▸ **EXTRACT PROVIDED**:
Both accused, having reached gate C35, were seen occupying seats outside the said gate. At that time, Seow, leaving Yeoh and Andrew Lim Cheng Long to keep a watch on both accused persons, went to take a position near the children`s playground some distance away from gate C35.

Just around 9.40pm, the male accused was seen walking back from gate C35 towards the direction of the left baggage counter situated close to the immigration counters.
He was trailed by Yeoh. The male accused then went to that left baggage counter and later emerged with two bags - one a black `Gucci` bag (exh P52) and the other a brown plastic bag (exh P53A). The entry into the left baggage counter and the return of the male accused with the black `Gucci` bag and the brown plastic bag were observed by Yeoh. He then saw the male accused proceeding direct to gate C35. On his way back, the male accused walked past the children`s playground where Seow was. The return of the male accused with the bags (particularly the black `Gucci` bag) was also observed by Andrew Lim Cheng Long who was then about 70m from gate C35.

According to Yeoh and Andrew Lim Cheng Long, when the male accused returned with the black `Gucci` bag, he did not stop or enter any other area in the airport but went directly to where the female accused was seated.
After a brief period, the male accused was seen carrying the black `Gucci` bag and proceeding towards the toilet which was situated near gate C35.

The male accused entered the toilet followed, shortly thereafter, by Andrew Lim Cheng Long.
Upon his entry into the toilet, Andrew Lim Cheng Long found that only one of the cubicles was occupied and no other persons were in the toilet. He then went out of the toilet and positioned himself outside it waiting for the male accused to emerge. Ten minutes or so later, the accused came out of the toilet. He was perspiring. He was still carrying the black `Gucci` bag and was seen returning to gate C35 where he joined the female accused.

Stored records
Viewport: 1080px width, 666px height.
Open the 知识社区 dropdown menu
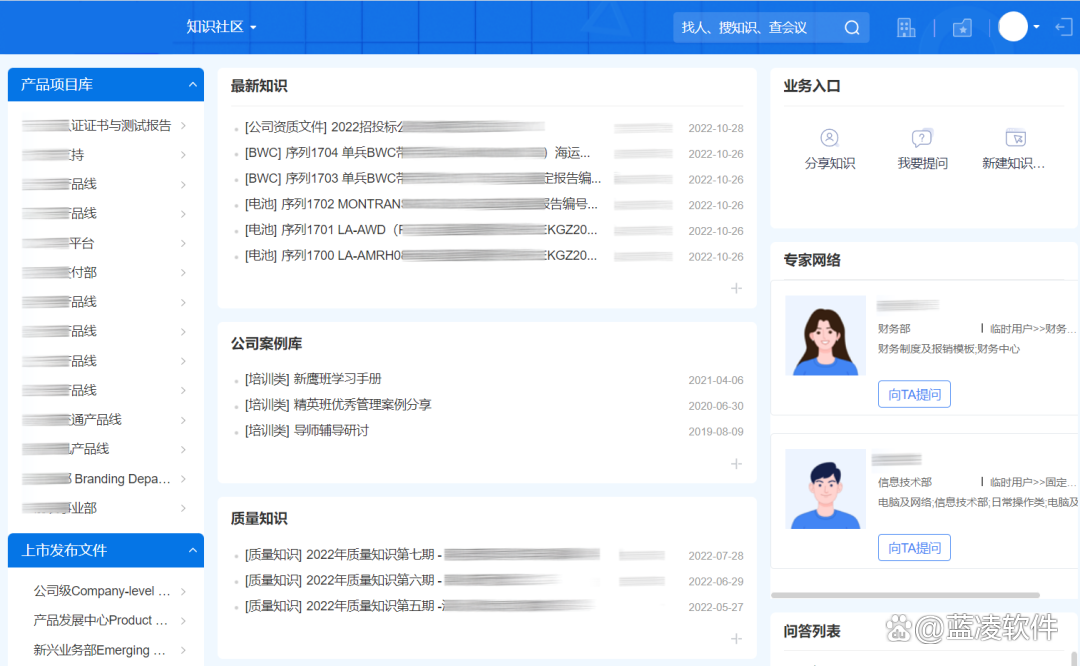click(x=222, y=27)
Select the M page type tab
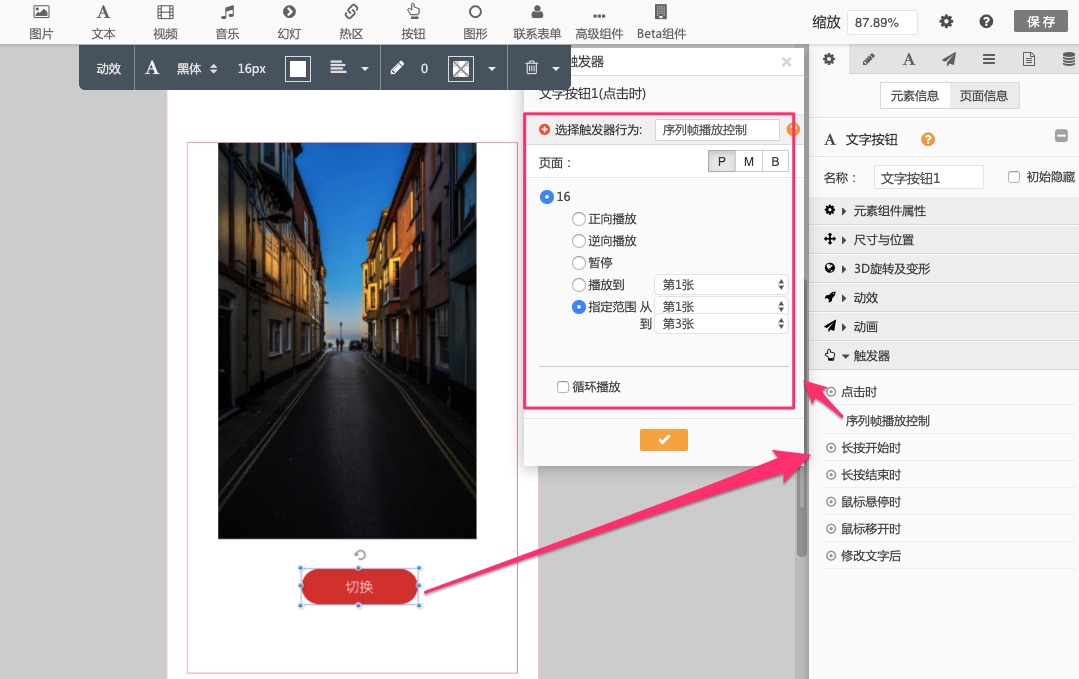Screen dimensions: 1079x679 (749, 162)
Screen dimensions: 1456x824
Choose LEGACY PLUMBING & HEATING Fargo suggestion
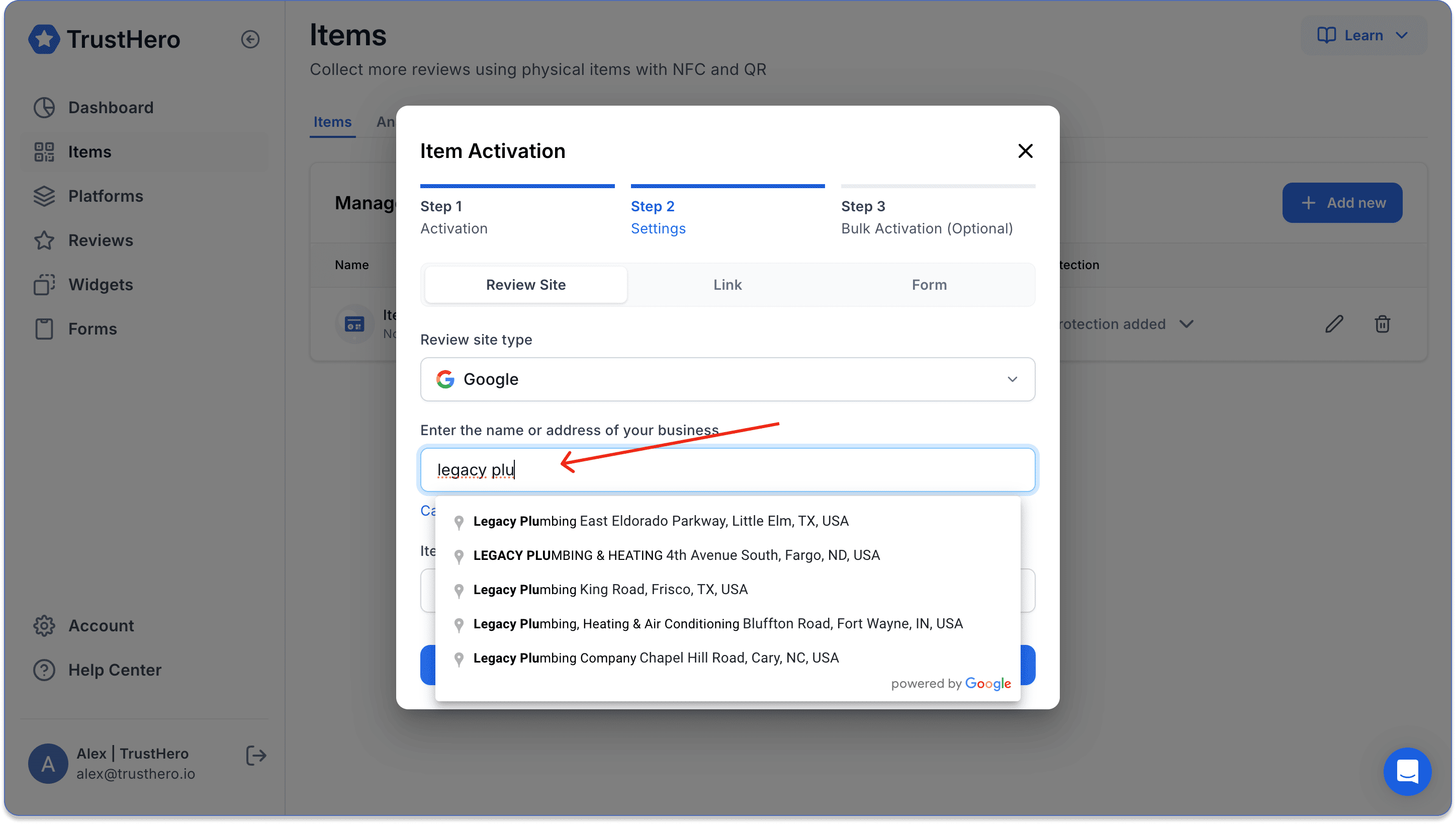676,555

▸ **TASKS TO CARRY OUT**:
(A) Copy from the airport surveillance passage everything from "Both accused, having" down to "the immigration counters.".
(B) Decide whether each statement agrees with the airport surveillance passage, answering yes or no and quoting the words that settle it: (i) Andrew Lim Cheng Long was about 70m from gate C35 when he saw the male accused return with the bags; (ii) when Andrew Lim Cheng Long went into the toilet, two cubicles were occupied; (iii) the male accused left the toilet without the black Gucci bag.
(C) Go on with the airport surveillance passage, picking up after its final sentence.
The records are not needed here.

▸ **ANSWERS TO THE EXERCISES**:
(A)
Both accused, having reached gate C35, were seen occupying seats outside the said gate. At that time, Seow, leaving Yeoh and Andrew Lim Cheng Long to keep a watch on both accused persons, went to take a position near the children`s playground some distance away from gate C35.

Just around 9.40pm, the male accused was seen walking back from gate C35 towards the direction of the left baggage counter situated close to the immigration counters.

(B)
(i) Yes: "who was then about 70m from gate C35"
(ii) No: "only one of the cubicles was occupied and no other persons were in the toilet"
(iii) No: "He was still carrying the black `Gucci` bag"

(C)
Yeoh and Andrew Lim Cheng Long were certain that the male accused after he collected the black `Gucci` bag and brown plastic bag from the left baggage counter had first returned to gate C35 with his jacket slung over his left arm.
Both of them further testified that they saw the male accused making an entry into the toilet only after he had first gone to gate C35. Both witnesses denied the suggestion by the defence that the male accused entered the toilet on his way to gate C35.

After the male accused`s return from the toilet, both accused persons waited outside gate C35.
Andrew Lim Cheng Long kept a constant vigil on both accused persons to find out whether any contact was going to be made by either or both of them. In his evidence, Andrew Lim Cheng Long said that except for an occasional face turn, his attention was at all times focused on both accused persons. He did not see whether there was any movement of clothes from one bag to another or whether the second accused came into contact with the black `Gucci` bag. Yeoh, who was also observing the two persons, left the watch briefly to go to the security screening unit (`SSU`) office situated quite near to gate C35 to make arrangements for him to be with the screening officers inside the screening room at the time both accused persons would be entering the room for security check and screening of...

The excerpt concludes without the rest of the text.